TEXT EXCERPT.
(begin)
0

From what I understand of atomics, they are special assembly instructions which guarantee that two processors in an SMP system cannot write to the same memory region at the same time. For example in PowerPC an atomic increment would look something like:

retry:
  lwarx  r4, 0, r3 // Read integer from RAM location r3 into r4, placing reservation.
  addi   r4, r4, 1 // Add 1 to r4.
  stwcx. r4, 0, r3 // Attempt to store incremented value back to RAM.
  bne-   retry     // If the store failed (unlikely), retry.

However this does not protect the four instructions from begin preempted by an interrupt, and another task being scheduled in. To protect from preemption you need to do an interrupt-lock before entering the code.

From what I can see of C++ atomics, they seem to be enforcing locks if needed. So my first question is -

  1. Does the C++ standard guarantee no preemption will happen during an atomic operation? If so, where in the standard can I find this?
(end)
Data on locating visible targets
(begin)
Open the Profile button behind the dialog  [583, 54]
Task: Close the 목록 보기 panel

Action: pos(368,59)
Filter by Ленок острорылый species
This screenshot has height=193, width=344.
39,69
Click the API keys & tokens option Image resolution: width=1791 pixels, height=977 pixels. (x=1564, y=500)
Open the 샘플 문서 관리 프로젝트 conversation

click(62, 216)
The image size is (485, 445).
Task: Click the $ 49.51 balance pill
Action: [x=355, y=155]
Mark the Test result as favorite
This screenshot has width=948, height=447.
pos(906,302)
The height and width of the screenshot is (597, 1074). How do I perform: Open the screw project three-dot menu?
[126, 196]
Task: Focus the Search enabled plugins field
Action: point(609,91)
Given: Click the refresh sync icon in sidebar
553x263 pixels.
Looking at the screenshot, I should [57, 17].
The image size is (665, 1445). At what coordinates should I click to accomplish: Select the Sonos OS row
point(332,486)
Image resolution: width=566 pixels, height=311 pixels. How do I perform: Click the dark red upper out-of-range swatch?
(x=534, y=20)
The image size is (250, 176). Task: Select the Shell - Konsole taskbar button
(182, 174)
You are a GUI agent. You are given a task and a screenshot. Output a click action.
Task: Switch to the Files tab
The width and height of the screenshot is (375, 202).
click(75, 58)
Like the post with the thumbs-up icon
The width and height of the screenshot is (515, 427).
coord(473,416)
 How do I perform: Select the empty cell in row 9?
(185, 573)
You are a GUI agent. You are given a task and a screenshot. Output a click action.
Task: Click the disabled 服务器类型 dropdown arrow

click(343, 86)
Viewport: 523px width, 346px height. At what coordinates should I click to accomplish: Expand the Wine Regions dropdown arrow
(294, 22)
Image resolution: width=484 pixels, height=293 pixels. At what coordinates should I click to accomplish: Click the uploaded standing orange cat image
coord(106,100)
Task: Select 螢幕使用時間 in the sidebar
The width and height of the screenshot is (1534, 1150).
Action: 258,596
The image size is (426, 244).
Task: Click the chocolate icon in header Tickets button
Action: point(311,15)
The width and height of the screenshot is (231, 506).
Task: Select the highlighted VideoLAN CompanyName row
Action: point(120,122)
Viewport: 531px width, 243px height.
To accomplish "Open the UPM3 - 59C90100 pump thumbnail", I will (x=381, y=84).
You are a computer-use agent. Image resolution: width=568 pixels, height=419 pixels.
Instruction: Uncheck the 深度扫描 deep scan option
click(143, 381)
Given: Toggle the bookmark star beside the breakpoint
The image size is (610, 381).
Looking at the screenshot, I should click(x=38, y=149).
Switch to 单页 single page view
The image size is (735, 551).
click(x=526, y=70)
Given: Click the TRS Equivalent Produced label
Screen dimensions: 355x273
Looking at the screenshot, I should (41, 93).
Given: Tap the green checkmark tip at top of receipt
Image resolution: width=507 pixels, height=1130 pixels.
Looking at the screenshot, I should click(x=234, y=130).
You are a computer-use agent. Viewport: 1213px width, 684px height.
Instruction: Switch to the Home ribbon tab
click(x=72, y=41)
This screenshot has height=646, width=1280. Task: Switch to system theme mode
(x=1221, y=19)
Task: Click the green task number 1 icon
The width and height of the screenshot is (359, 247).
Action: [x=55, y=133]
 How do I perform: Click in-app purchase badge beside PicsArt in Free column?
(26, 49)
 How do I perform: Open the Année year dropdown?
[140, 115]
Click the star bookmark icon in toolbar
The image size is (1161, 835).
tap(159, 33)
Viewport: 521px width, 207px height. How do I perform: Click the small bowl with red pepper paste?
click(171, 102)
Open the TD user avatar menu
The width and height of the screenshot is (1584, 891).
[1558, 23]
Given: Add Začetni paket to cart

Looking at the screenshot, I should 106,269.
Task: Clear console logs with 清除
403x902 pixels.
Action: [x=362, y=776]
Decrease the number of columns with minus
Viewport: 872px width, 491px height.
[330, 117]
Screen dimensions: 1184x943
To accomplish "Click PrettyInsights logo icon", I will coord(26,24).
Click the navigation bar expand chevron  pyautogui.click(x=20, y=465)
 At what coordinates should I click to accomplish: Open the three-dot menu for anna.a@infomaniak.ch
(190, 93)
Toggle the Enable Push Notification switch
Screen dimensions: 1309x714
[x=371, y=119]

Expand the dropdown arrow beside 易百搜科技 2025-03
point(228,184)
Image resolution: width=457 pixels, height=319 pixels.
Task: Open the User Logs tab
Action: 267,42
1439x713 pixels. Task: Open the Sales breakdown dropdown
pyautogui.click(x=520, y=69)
(end)
WHAT YOU NEED TO DO. Continue the forum question about atomic operations and preemption, picking up after its first numbered question.

RESULT OF THIS TASK.
I checked the atomic<int>::is_always_lock_free on my Intel PC, and it came true. With my assumption of the above assembly block, this confused me. After digging into Intel assembly (which I am unfamiliar with) I found lock xadd DWORD PTR [rdx], eax to be happening. So my question is -

  1. Do some architectures provide atomic related instructions which guarantee no-preepmtion? Or is my understanding wrong?

Finally I was wondering about the compare_exchange_weak and compare_exchange_strong semantics -

  1. Does the difference lie int the retry mechanism or is it something else?

EDIT: After reading the answers, I am curious about one more thing

  1. The atomic member function operations fetch_add, operator++ etc. are they strong or weak?
tinkerbeast
  • 1,707
  • 1
  • 20
  • 42
  • 3
    Lock-free does not guarantee non-preemptible. The PowerPC example you cited is lock-free but is still pre-emptible. (1) C++ does not guarantee non-preemptible behavior. Some processors support non-premptible read-modify-write operations, but not all, such as the PowerPC, as you noted. (2) Yes some architectures do support non-preemptible read-modify-write atomics. (3) The difference is that weak is allowed to fail spuriously. This aligns with PowerPC semantics. – Raymond Chen Jun 21 '20 at 04:17
  • 1
    The only "weak" atomic is `compare_exchange_weak`. The others have no means to signal failure and have an unconditional effect. On LL/SC machines like PowerPC, they have to compile to a retry loop like CAS_strong. (Except of course pure load / pure store, which don't need need a retry loop to be strong because they're not RMW ops.) – Peter Cordes Jun 21 '20 at 07:00

2 Answers2

1

Does the C++ standard guarantee no preemption will happen during an atomic operation? If so, where in the standard can I find this?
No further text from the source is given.